• **PROVIDED PASSAGE**
Proposed Section 3.6(c) of the By-Laws
    Proposed Section 3.6(c) specifies that the maximum number of 
Stockholder Nominees nominated by all Eligible Stockholders that will 
be included in Nasdaq's proxy materials with respect to an annual 
meeting of stockholders shall not exceed the greater of two and 25% of 
the total number of directors in office (rounded down to the nearest 
whole number) as of the last day on which a Notice of Proxy Access 
Nomination may be delivered pursuant to and in accordance with the 
proxy access provision of the By-Laws (the ``Final Proxy Access 
Nomination Date''). In the event that one or more vacancies for any 
reason occurs after the Final Proxy Access Nomination Date but before 
the date of the annual meeting and the Board resolves to reduce the 
size of the Board in connection therewith, the maximum number of 
Stockholder Nominees included in Nasdaq's proxy materials shall be 
calculated based on the number of directors in office as so reduced. 
Any individual nominated by an Eligible Stockholder for inclusion in 
the proxy materials pursuant to the proxy access provision of the By-
Laws whom the Board decides to nominate as a nominee of the Board, and 
any individual nominated by an Eligible Stockholder for inclusion in 
the proxy materials pursuant to the proxy access

[[Page 69154]]

provision but whose nomination is subsequently withdrawn, shall be 
counted as one of the Stockholder Nominees for purposes of determining 
when the maximum number of Stockholder Nominees has been reached.
    Any Eligible Stockholder submitting more than one Stockholder 
Nominee for inclusion in the proxy materials shall rank such 
Stockholder Nominees based on the order that the Eligible Stockholder 
desires such Stockholder Nominees to be selected for inclusion in the 
proxy statement in the event that the total number of Stockholder 
Nominees submitted by Eligible Stockholders pursuant to the proxy 
access provision exceeds the maximum number of nominees allowed. In the 
event that the number of Stockholder Nominees submitted by Eligible 
Stockholders exceeds the maximum number of nominees allowed, the 
highest ranking Stockholder Nominee who meets the requirements of the 
proxy access provision of the By-Laws from each Eligible Stockholder 
will be selected for inclusion in the proxy materials until the maximum 
number is reached, going in order of the amount (largest to smallest) 
of shares of Nasdaq's outstanding common stock each Eligible 
Stockholder disclosed as owned in its respective Notice of Proxy Access 
Nomination submitted to Nasdaq. If the maximum number is not reached 
after the highest ranking Stockholder Nominee who meets the 
requirements of the proxy access provision of the By-Laws from each 
Eligible Stockholder has been selected, this process will continue as 
many times as necessary, following the same order each time, until the 
maximum number is reached. Following such determination, if any 
Stockholder Nominee who satisfies the eligibility requirements 
thereafter is nominated by the Board, or is not included in the proxy 
materials or is not submitted for election as a director, in either 
case, as a result of the Eligible Stockholder becoming ineligible or 
withdrawing its nomination, the Stockholder Nominee becoming unwilling 
or unable to serve on the Board or the Eligible Stockholder or the 
Stockholder Nominee failing to comply with the proxy access provision 
of the By-Laws, no other nominee or nominees shall be included in the 
proxy materials or otherwise submitted for director election in 
substitution thereof.

• **STATED TASK 1**
Copy the records from the start through the line that contains "click(84, 235)", and leave out the pictures.

• **TASK INPUTS**

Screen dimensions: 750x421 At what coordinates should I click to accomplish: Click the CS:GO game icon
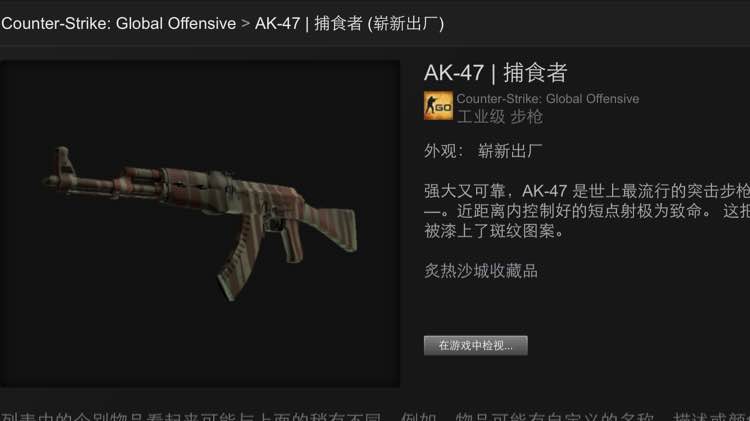tap(438, 106)
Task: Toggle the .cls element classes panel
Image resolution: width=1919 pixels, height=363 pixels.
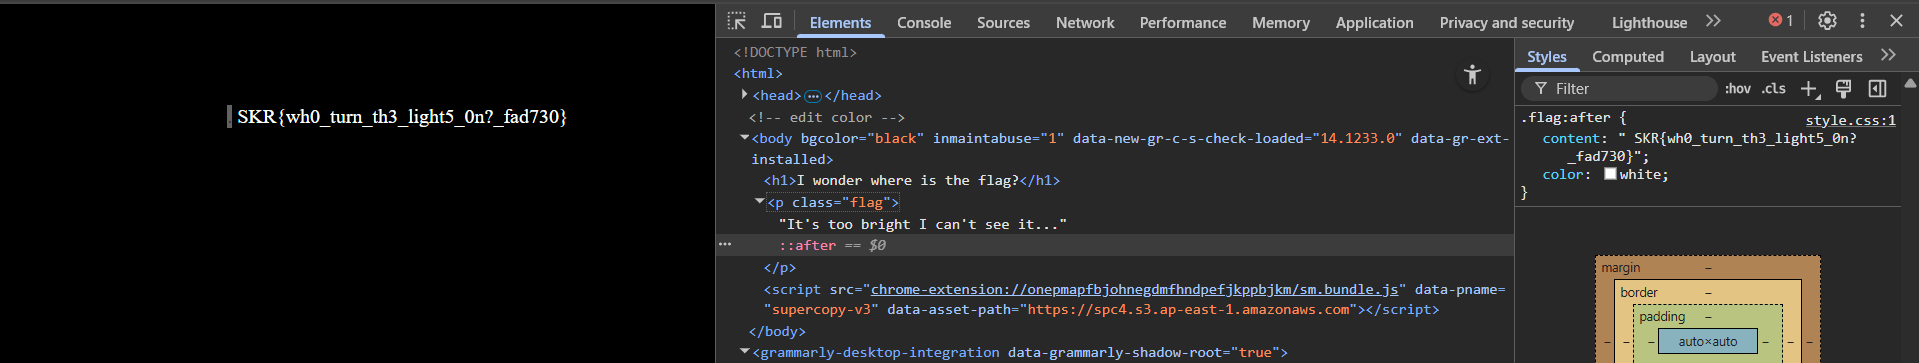Action: 1774,89
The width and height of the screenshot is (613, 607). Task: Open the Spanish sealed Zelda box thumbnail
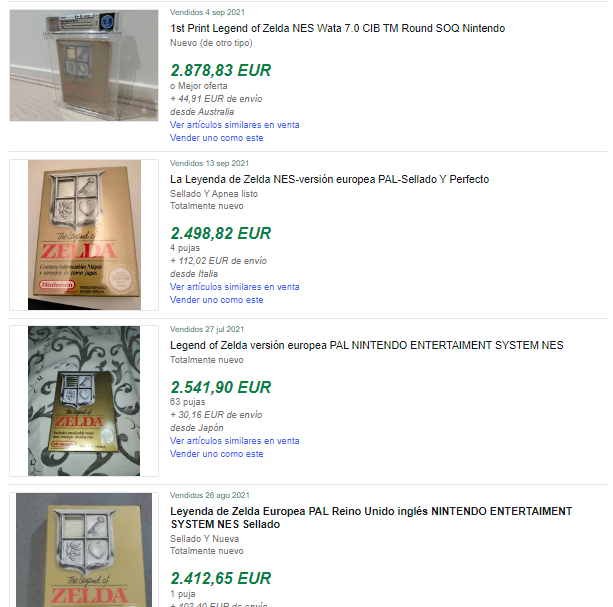click(84, 235)
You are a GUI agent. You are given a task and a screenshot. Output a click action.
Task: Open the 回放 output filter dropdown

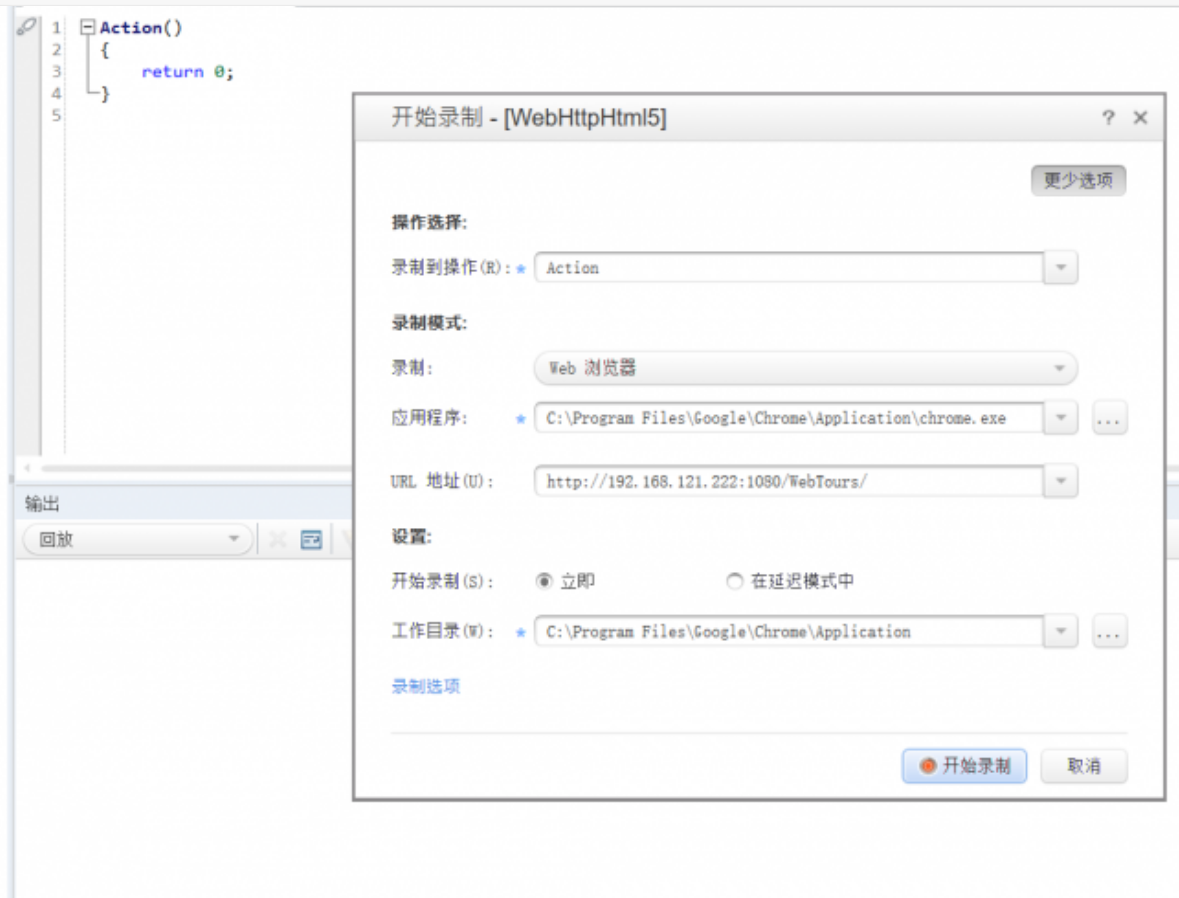click(x=234, y=540)
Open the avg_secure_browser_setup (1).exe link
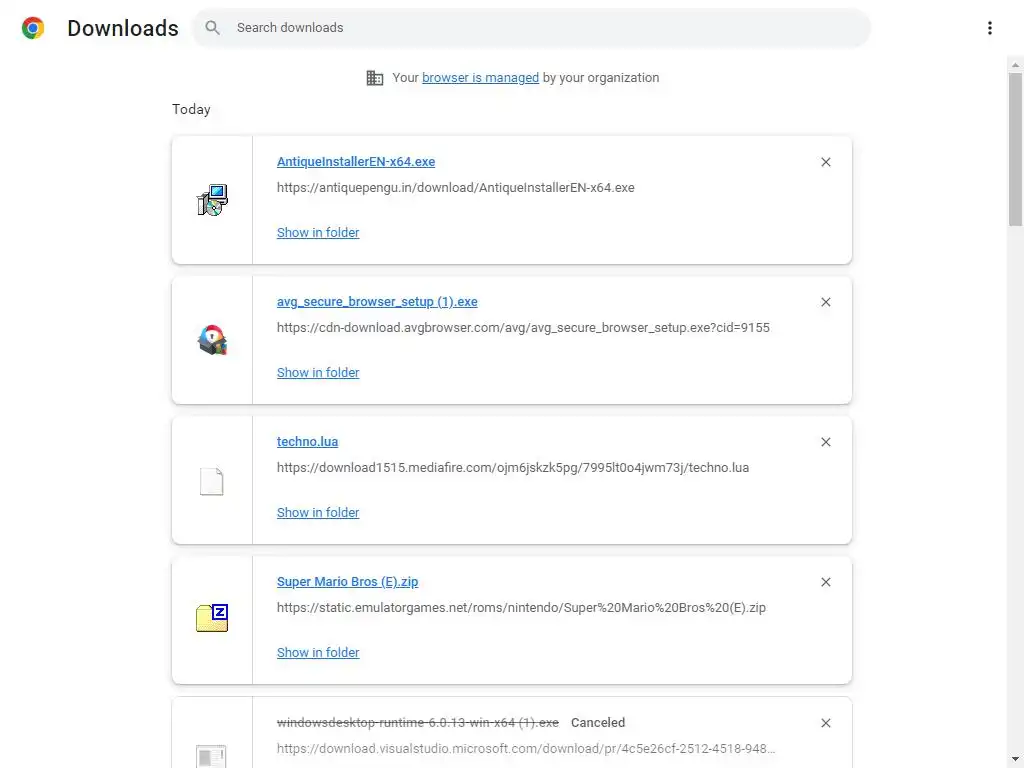 377,302
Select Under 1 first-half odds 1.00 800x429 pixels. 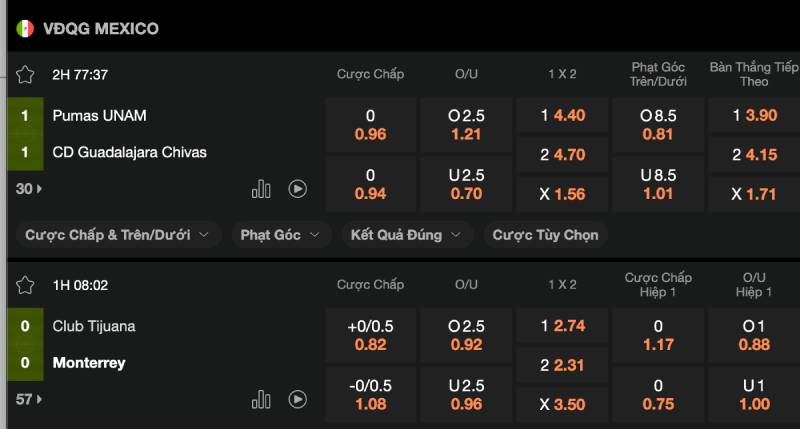coord(755,395)
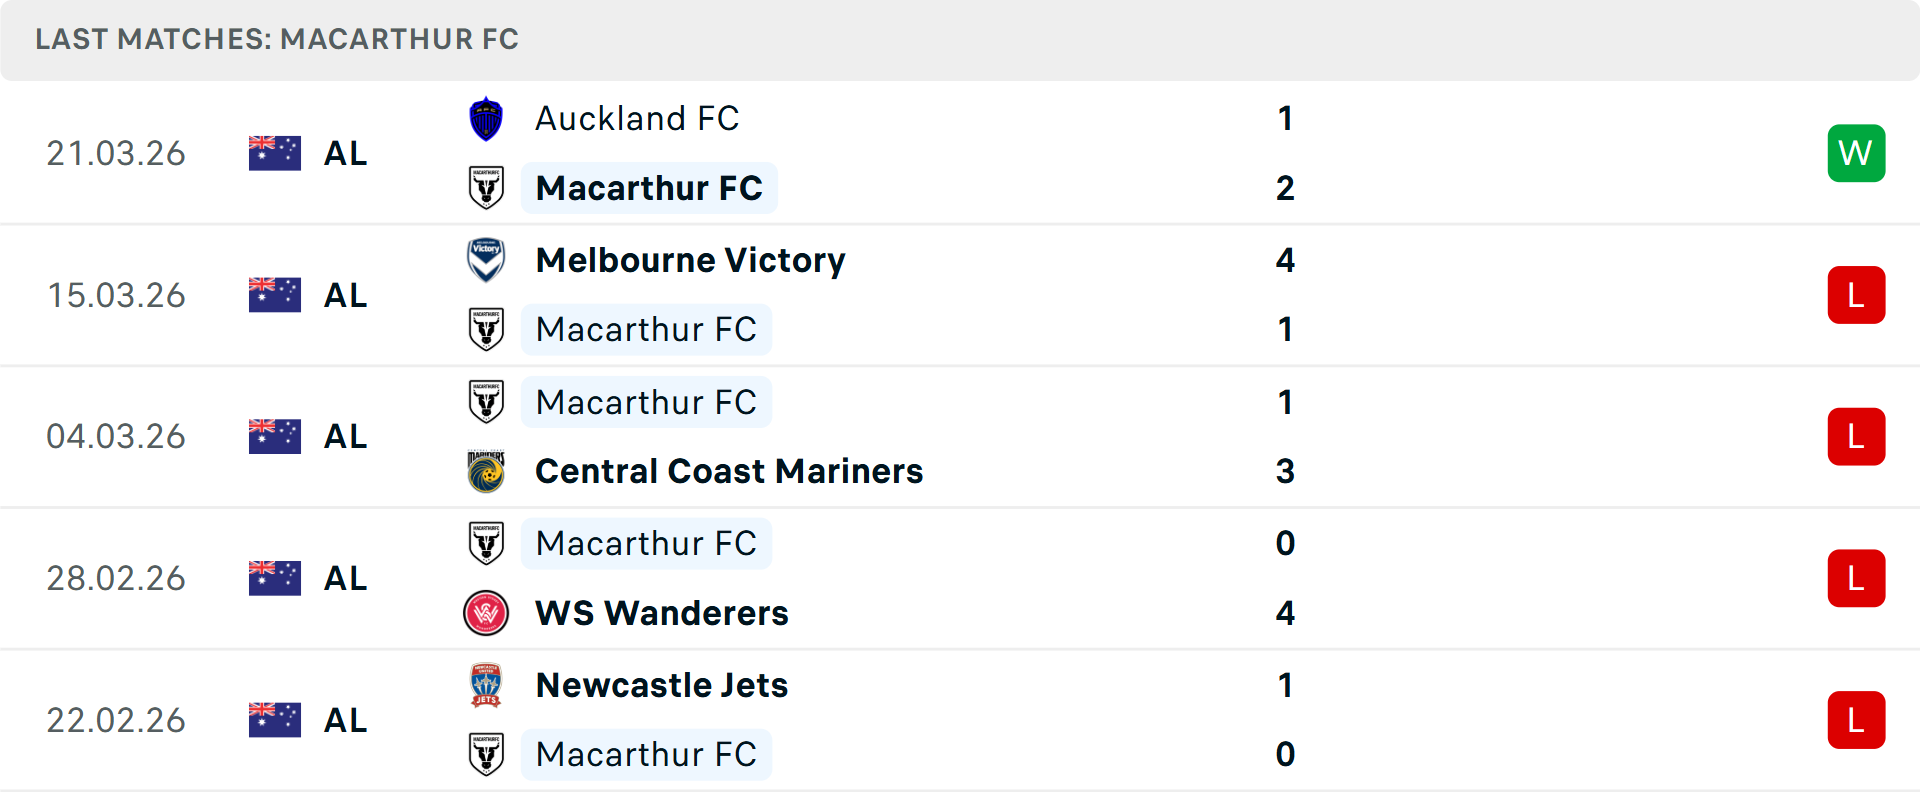Click the Melbourne Victory club crest
This screenshot has height=792, width=1920.
pyautogui.click(x=486, y=260)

• **STATED TASK 2**
Say whether each statement agrees with the proxy access section, answering yes or no and quoting the words from it that decide. (a) The number of Stockholder Nominees in Nasdaq's proxy materials may not exceed the greater of two and 25% of the directors in office. (b) A nominee whose nomination is later withdrawn does not count toward the maximum. (c) When there are too many nominees, Eligible Stockholders are taken in order from the smallest to the largest amount of shares.

• **FULL ANSWER 1**
Screen dimensions: 750x421 At what coordinates should I click to accomplish: Click the CS:GO game icon
tap(438, 106)
Task: Toggle the .cls element classes panel
Image resolution: width=1919 pixels, height=363 pixels.
Action: 1774,89
The width and height of the screenshot is (613, 607). Task: Open the Spanish sealed Zelda box thumbnail
click(84, 235)

• **FULL ANSWER 2**
(a) Yes: "shall not exceed the greater of two and 25% of the total number of directors in office"
(b) No: "whose nomination is subsequently withdrawn, shall be counted as one of the Stockholder Nominees"
(c) No: "going in order of the amount (largest to smallest)"